The results from the phytochemical screening of the extracts are shown in Table 5. It revealed that the composition of the extracts is dependent on the type of solvents used for the extraction process. EEAA is observed to contain alkaloids, appreciable quantities of flavonoids, tannins, and glycosides. Flavonoids and glycosides were detected in AEAA while tannins and glycosides were present in TEAA. The presence of more phytochemicals in EEAA, especially the alkaloids (which are nitrogen containing organic bases) and flavonoids compared to the other extracts may be responsible for the observed highest inhibition efficiency of EEAA. Comparing the phytochemical components of AEAA and TEAA, and relating them to their inhibition efficiencies, it could be inferred that the flavonoids inhibit better than the tannins thus the higher efficiency observed for AEAA. From the observed phytochemical screening results and inhibition efficiencies, it could be concluded that the flavonoids are the principal phytochemicals in the extracts responsible for the inhibition ability of the plant.
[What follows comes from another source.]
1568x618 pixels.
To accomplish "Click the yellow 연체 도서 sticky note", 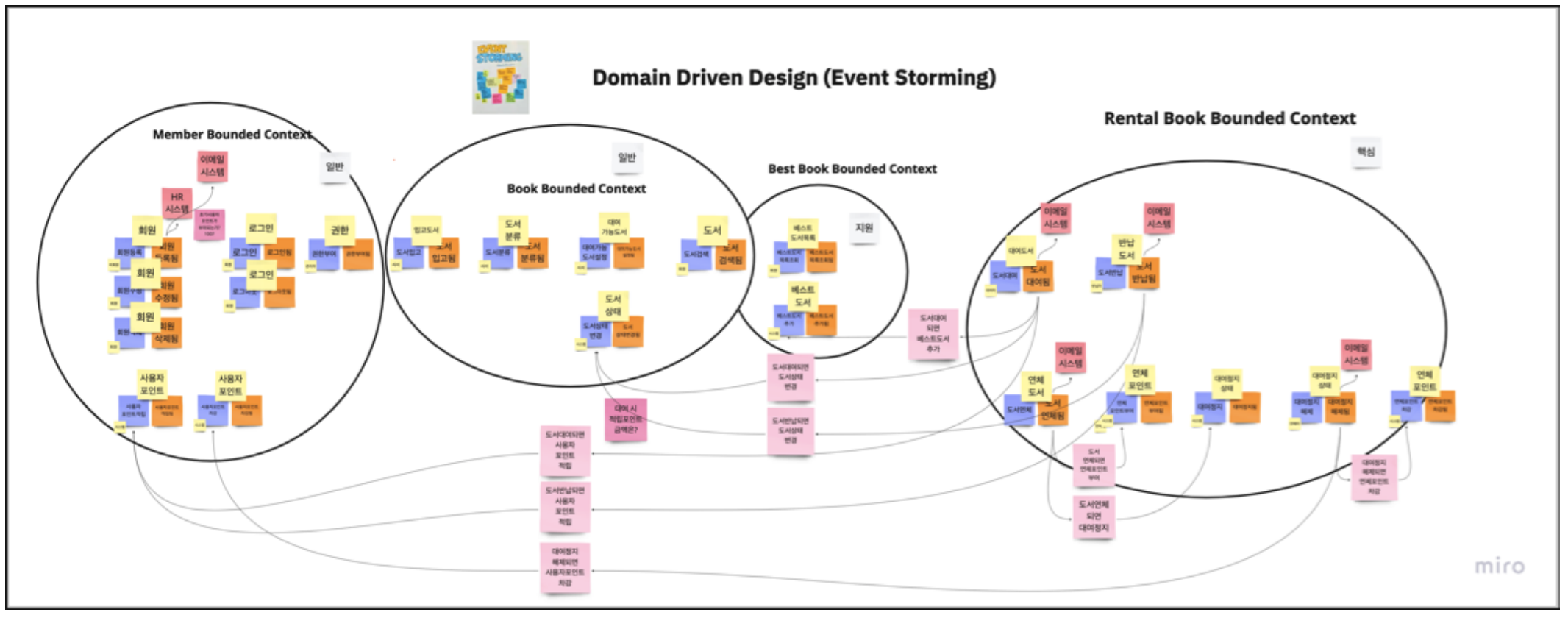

Synergism effects with other components of the plants, especially the alkaloids and tannins, may increase the inhibition efficiency to an appreciable extent, as observed for EEAA.

4. Conclusions

The ethanol (EEAA), acid (AAEE), and toluene (TEAA) extracts from the leaves of Artemisia annua and artemisinin (ATS) act as inhibitors for the corrosion of mild steel in H2SO4 solutions and the maximum inhibition efficiencies followed the trend: EEAA > AEAA > TEAA > ATS. The inhibition efficiency values increase with increase in concentration of the inhibitors and decrease with increase in temperature. The composition of the extracts as well as its inhibition efficiency is dependent on the type of solvents used for the extraction process. Synergistic inhibition of the components of the plant extracts with ATS is attributed to the enhanced inhibition efficiencies of the extracts. The adsorption of the inhibitors molecules was consistent with Langmuir adsorption isotherm, and physical adsorption is proposed as the dominant mechanism of inhibition.